US Assistant Secretary of State Chris Hill told the U.S.-Korea Institute at Johns Hopkins University on Wednesday that the US is "not going to live with a nuclear North Korea. . . . We are not going to accept it." North Korea "can have a future, or it can have these weapons. It cannot have both."
Then again, in an interview with CNN: "We're just not going to accept that North Korea, with its starving population, is going to be able to join the nuclear club. . . . We're going to work very hard to make sure North Korea understands the cost of this [North Korean leader Kim Jong Il] is going to really rue the day that he made this decision."
Perhaps the US should take note of former UK Prime Minister Baroness Margaret Thatcher's reaction to the 1998 nuclear tests by India and Pakistan. She said, "huffing and puffing about test bans and non-proliferation" will not prevent major powers also becoming nuclear powers.

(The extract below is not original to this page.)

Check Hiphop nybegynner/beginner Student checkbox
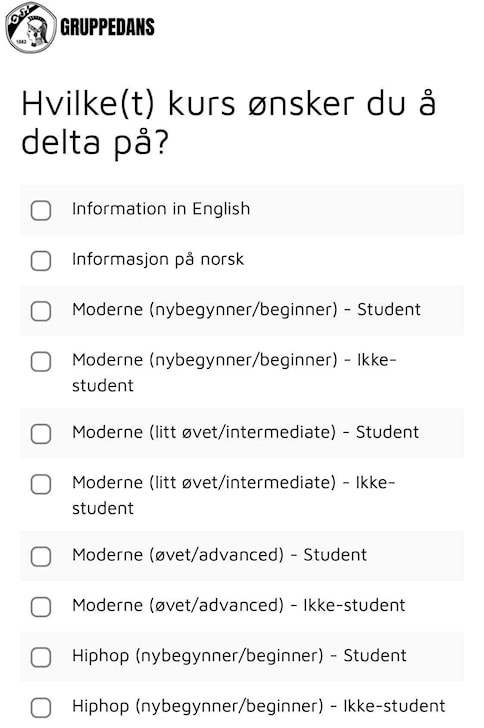(x=41, y=657)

I have been wondering why France has not joined in the chorus of protest and condemnation that has greeted the North Korea nuclear test. A search on CNN and BBC has not turned up an official statement. Perhaps that has something to do with this:
"We can see that the tests occurred, and therefore the threat of sanctions did not work. We have to talk together and then talk to India and Pakistan in a more understanding way, even as we make clear that we disapprove of what they have done," French President Jacques Chirac opposing imposing economic sanctions on India and Pakistan following their nuclear bomb tests in May 1998.